Apparently, Wii Want a Sex Game


no doubt the crowd here would prefer something that utilized the Move "wand"…

@1 this could only be improved with an MMORPG aspect running on a 1 Gbps net connection like those sexy sexy South Koreans have.

Oh, darn you, sex toy arms (etc) race!
Unsexy? So what does rev your motor, Paul, Danielle Steel novels?
I feel bad for the poor souls who have to test that...
Looks like the setup to a rape scene on L&A: SVU.

Who makes the game? Could it be a Japanese video game makers struggling with a Western sexual identity less replete with schoolgirls and rapacious octopuses?
What that party really needs is a satchel full of coke, a few hookers, and some Charlie Sheen action. chicka-chicka bwaaaah.
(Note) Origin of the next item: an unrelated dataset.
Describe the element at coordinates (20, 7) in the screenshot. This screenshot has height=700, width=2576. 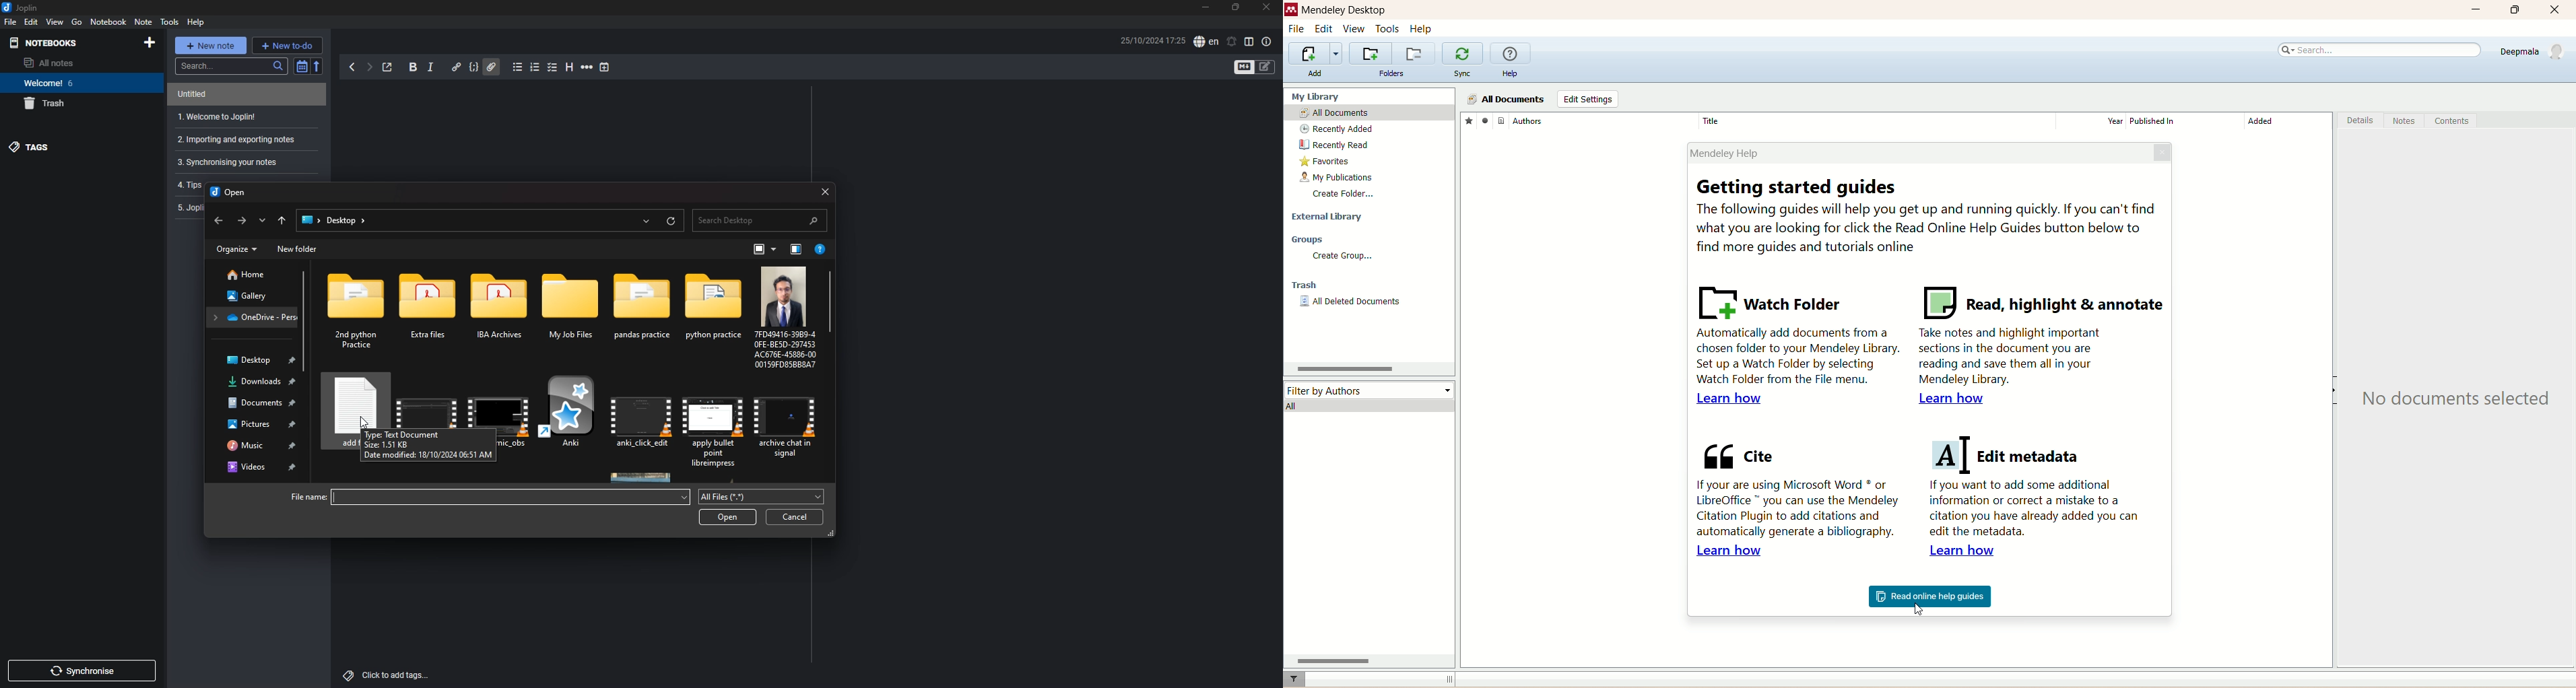
I see `joplin` at that location.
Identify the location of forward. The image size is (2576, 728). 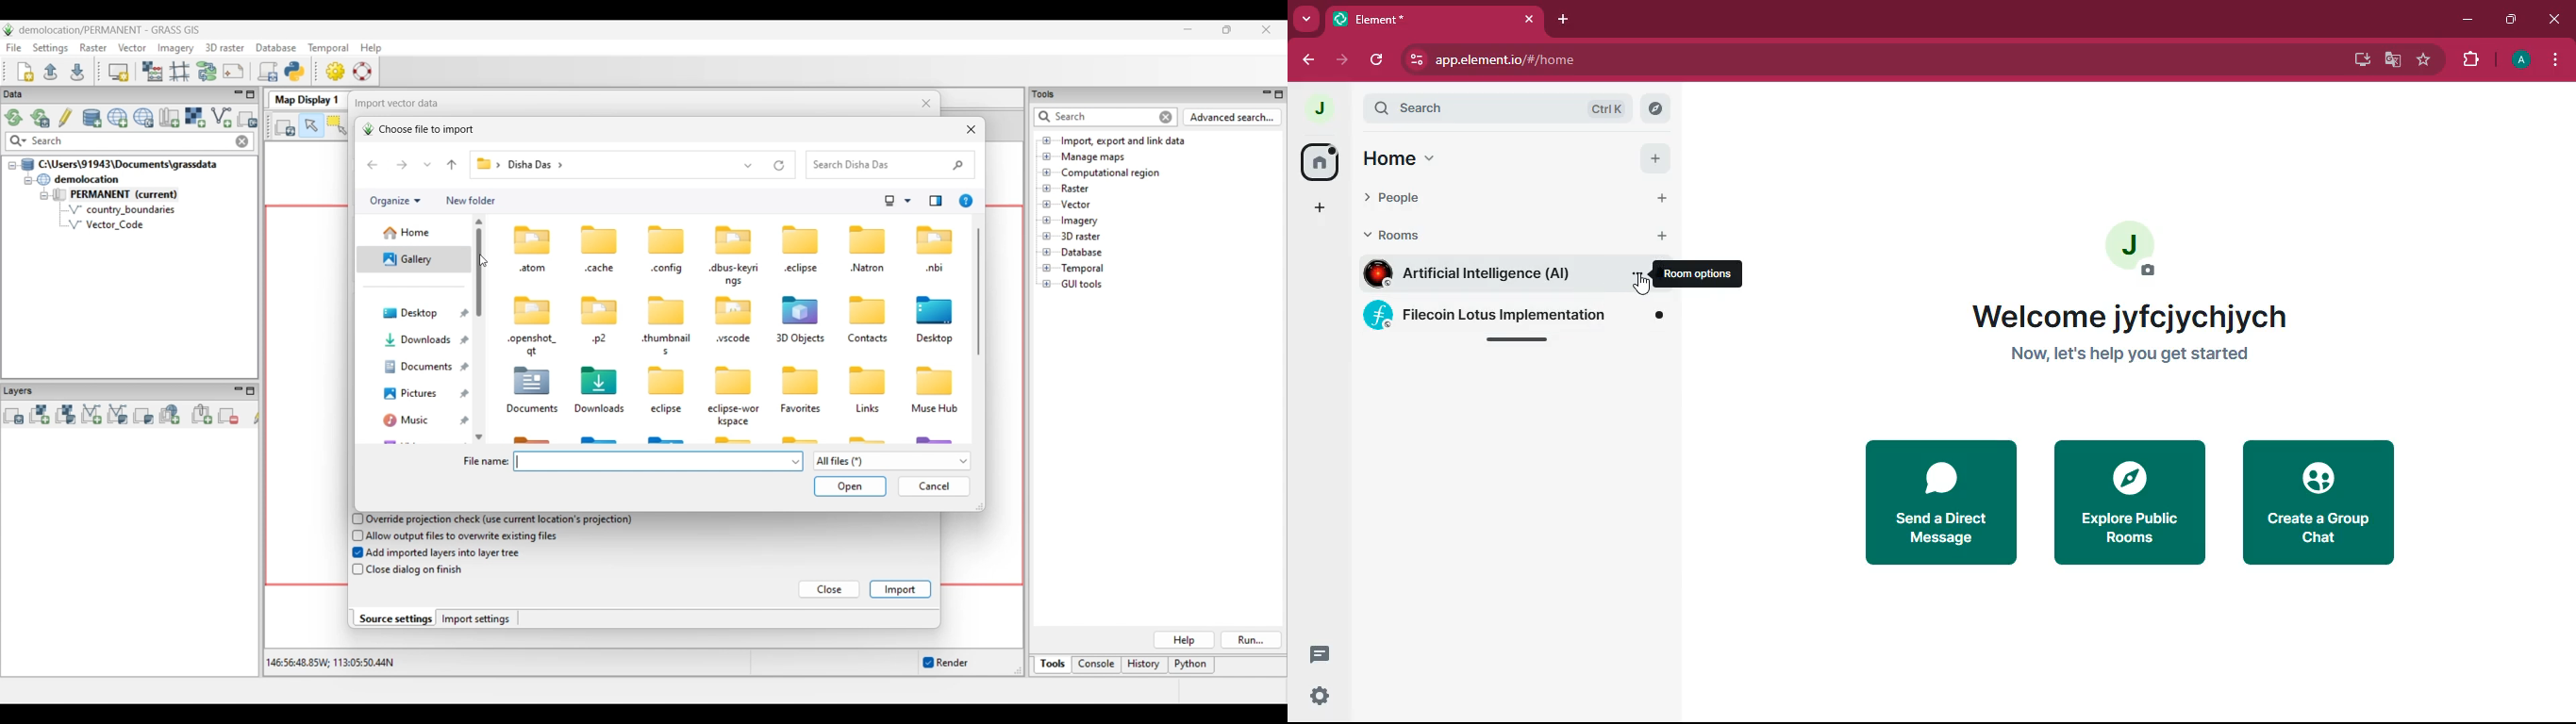
(1341, 61).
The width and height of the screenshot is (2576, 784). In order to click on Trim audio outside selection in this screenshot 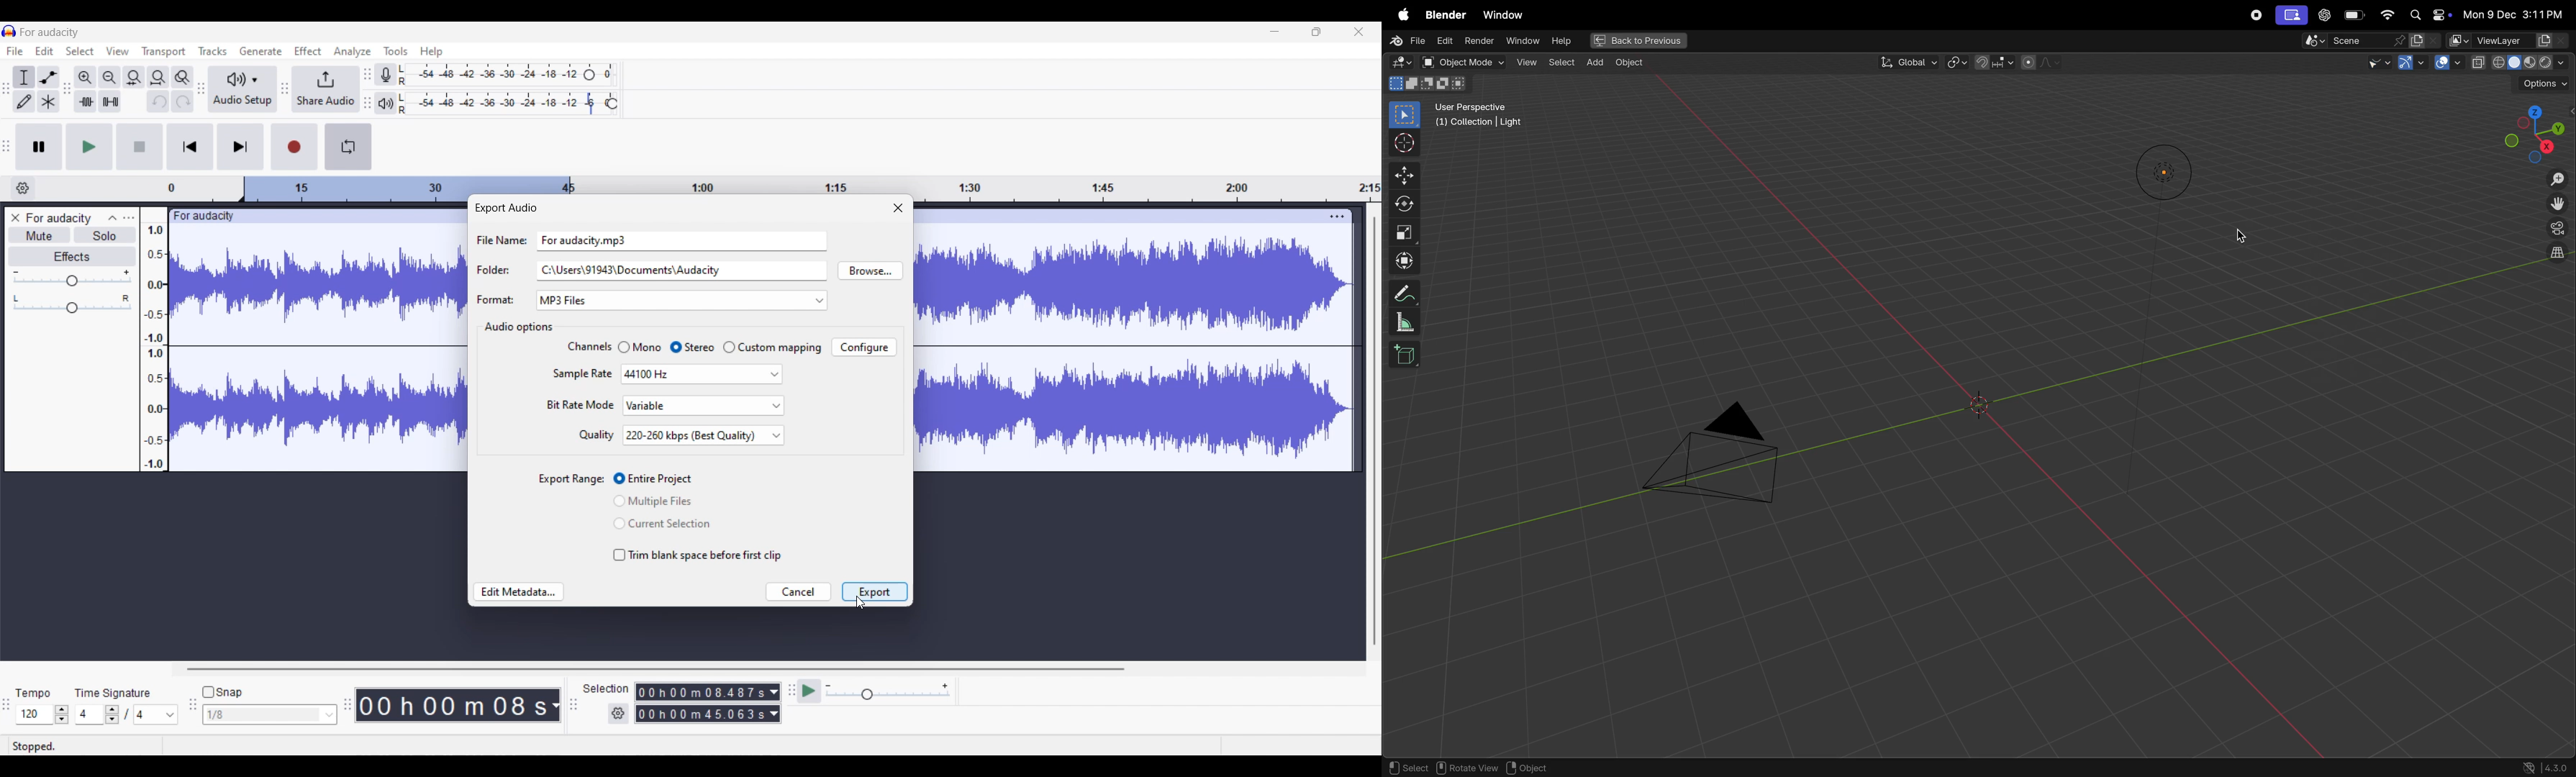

Let France do this, will you, Japan? Go build a car or something.
Does anyone recognize the music?
If you don't have the new more sensitive controllers (or spring for the dongle to upgrade an old one), you'll no doubt throw your back out doing that stripper pole game before your avatar does anything remotely sexy.
Will in Seattle is one of those guys where he forces himself in your conversation and hears you tell a joke about peanuts. Then, for the next 6 times you bump into him, he tells you another HILARIOUS joke about peanuts. I bet he has a lot of people look at him, pause, and say "Um, anyway..."
I feel like a total square for this, but I thought it was reasonably sexy. I mean, there were plenty of hot people for everyone, right? Now, what was happening in the game however, that was all sorts of lame.
Putting one's mouth on the controller--really? Those things are loaded with germs. Ick.
I'd be game if they shoved the controller in one of the guys butthole.
@13 - Am I crazy or did they practically allude to that during the last 10 seconds of the video?
Very 'Orgy-Porgy'.

I think it would be fun if they did a Dragon's Lair type of video game where it queues up porn based on your activity/positions using the controllers. Make it tongue and cheek enough to make it funny. See which couple can get the actors/performers off the fastest/strangest way.
Do those things vibrate?

Even worse, you know some joker is gonna actually lick one of those controllers. Like, all up and down it. Then, would you want to touch it?
Looks like the average party at my house, although we dont wear clothes, there is no Wii remote and there are usually alot more people.
To wildly paraphrase Nora Ephron back when she was interesting: it almost makes you long for the days when an evening out with another couple meant bridge.
If the charecters were actually a little bit hot, then this might fly, but lego-man like Mii's do not sexy time make.

Nintendo and Microsoft would never license a truly sexy game. They want to stay family friendly with all the Call of Duty, Resident Evil, and Halo games. They are worse than Apple in that regard.

@12: Germophobes make horrible sex partners.

@19: That's funny, although I'll take an orgy over bridge any day.
Personally, I thought it was mildly sexy. I do wonder how it is that you WIN the game.

@18, do tell.
would tantric sex douche from yesterday do well at the wii middle school parlor game???

find out and futz with it here.…

i find it to be an evil amalgamation, that might somehow work if only i had enough hallucinogens in muh NesCafe.
Now I'm waiting for fuck fuck revolution..
@19: Love the spring look, Catalina! Is that Von Furstenberg? I also liked the '70s headscarf you briefly donned (presumably with maxiskirt).
Thank you, Emma darling. That's just a little thing my seamstress whipped up. She's so nimble and quick, and doesn't seem to mind that she never gets out of that room in the basement. Of course, I don't understand whatever languqge it is she yammers, so who knows?

And yes, that was a maxiskirt ensemble, and it was simply stunning. But it didn't photograph well. I simply must get a new camera. But with all I do for the underpriviliged, i don't know where I'll get the money. (Besides the seamstress, I've got a housekeeper in the attic and a whole family of garderners in the rafters of the garage. Between them they eat almost a dozen eggs, two loaves of bread, a case of Ramen, and one of those big packs of lunch meat a week! Not to mention all the Pabst and Tab they can drink. I'm too generous. That's what I am)
@12 My thoughts exactly. Especially after their snot-nosed kid played with it earlier in the day while enjoying a pb&j and cheetos.
Yes, Catalina dear, you are far too generous. One must consider one's own needs from time to time, you know. By the looks of your photo, however, it appears you are fortifying yourself appropriately.
and of course, two ladies playing "nibble the apple" is sexy, but there is no dude and dude filrtiness. Barfo.
really? that was a joke right ? i hope!?